Tötungsdelikte sind nach den von mir geführten Gesprächen mit Tätern für viele das Schlimmste, was man sich selbst zufügen kann. Natürlich gibt es den kaltblütigen Mörder, der sowas locker wegsteckt. Doch das sind Menschen, die sich extrem brutalisiert haben und im Laufe ihres Lebens immer weiter abgestumpft sind. Der Großteil der Täter steckt das nicht so einfach weg. Und schon gar nicht gilt das für 13/14-Jährige. Kinder werden ihr ganzes Leben von einer solchen Tat gezeichnet bleiben. Das soll kein Mitleid erwecken – das ist einfach Fakt. Sie werden Opfer ihrer eigenen Tat, zumal sie in der Öffentlichkeit möglicherweise bald als Ungeheuer dargestellt werden.

Es ist anzunehmen, dass in Salzgitter schnell die Namen der Verdächtigen bekannt sein werden.

Das gilt auch im Hinblick auf das getötete Mädchen. Deren Familie gerät in ein Trauma, bei dessen Bewältigung sie sofort engagierte und professionelle Unterstützung benötigt.

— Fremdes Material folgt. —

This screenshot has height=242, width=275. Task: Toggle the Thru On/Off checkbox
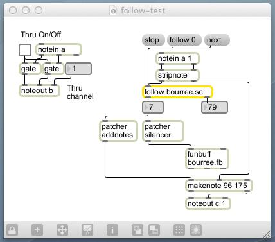tap(25, 50)
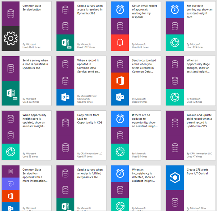Click the orange Office icon on customized email card

point(120,81)

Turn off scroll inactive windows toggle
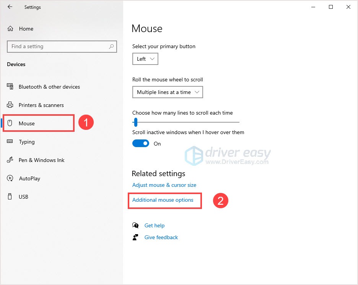click(140, 144)
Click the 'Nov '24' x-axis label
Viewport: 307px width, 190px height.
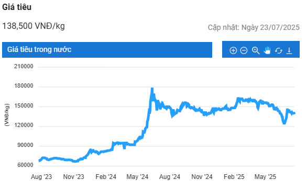[202, 177]
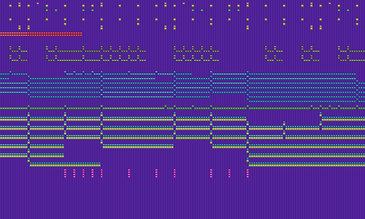Select last note of bottom-right yellow row
Viewport: 365px width, 219px height.
click(364, 165)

Dabei müsse auch von der Intensität des medialen Interesses geschützt werden. Aber auch für die Familien der Tatverdächtigen kommen extrem harte Zeiten zu. Auch für sie ist das eine grauenhafte Belastungsprobe. Sie können vielleicht irgendwann die Flucht aus Salzgitter antreten, wenn sie das Geld und die Möglichkeiten dafür haben. Aber zunächst einmal werden sie nicht so einfach wegkönnen, zumal es noch lange Zeit dauern wird, bis es zum Prozess kommt.

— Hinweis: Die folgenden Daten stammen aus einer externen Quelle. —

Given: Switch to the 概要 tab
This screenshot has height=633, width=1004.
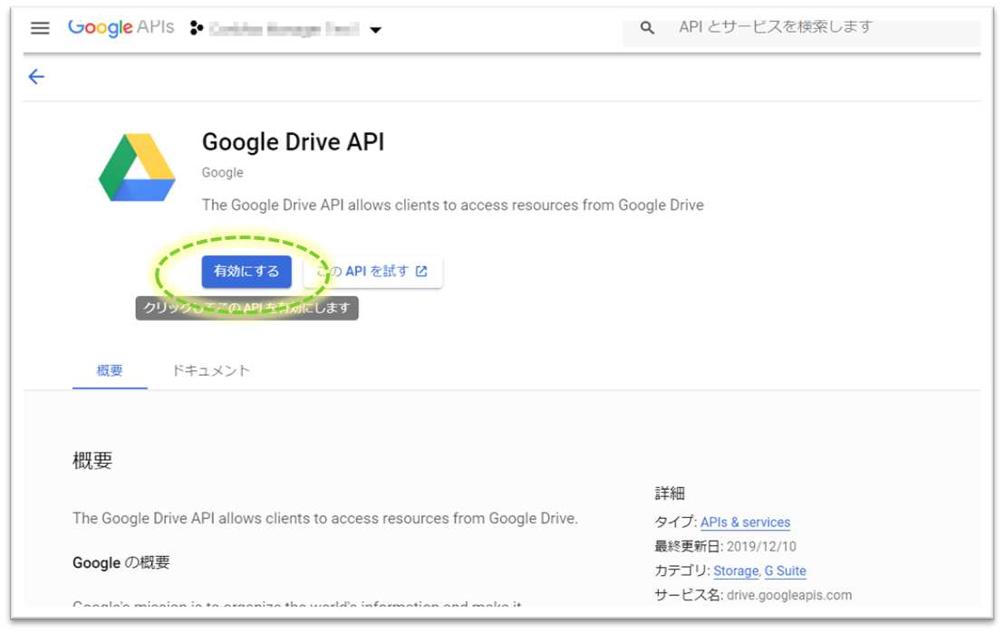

Der 14-jährige Tatverdächtige sitzt mittlerweile in Untersuchungshaft. Sollte er verurteilt werden, was bedeutet das für ihn?

Für 14-jährige ist es in Jugendvollzugsanstalten besonders schwer. Untersuchungen haben gezeigt, dass es dort im Vergleich zum Strafvollzug für Erwachsene erheblich mehr Gewalt gibt, unter der die jüngsten Insassen besonders stark zu leiden haben. Aber im Moment erscheint es mir zu früh, dieses Thema in den Mittelpunkt zu rücken. Wir sollten abwarten, was die Ermittlungen und später der Strafprozess im Einzelnen erbringt und uns zunächst einmal auf die fürchterliche Belastung konzentrieren, die für die Familie des Opfers entstanden ist und wie man ihr wirksam helfen kann.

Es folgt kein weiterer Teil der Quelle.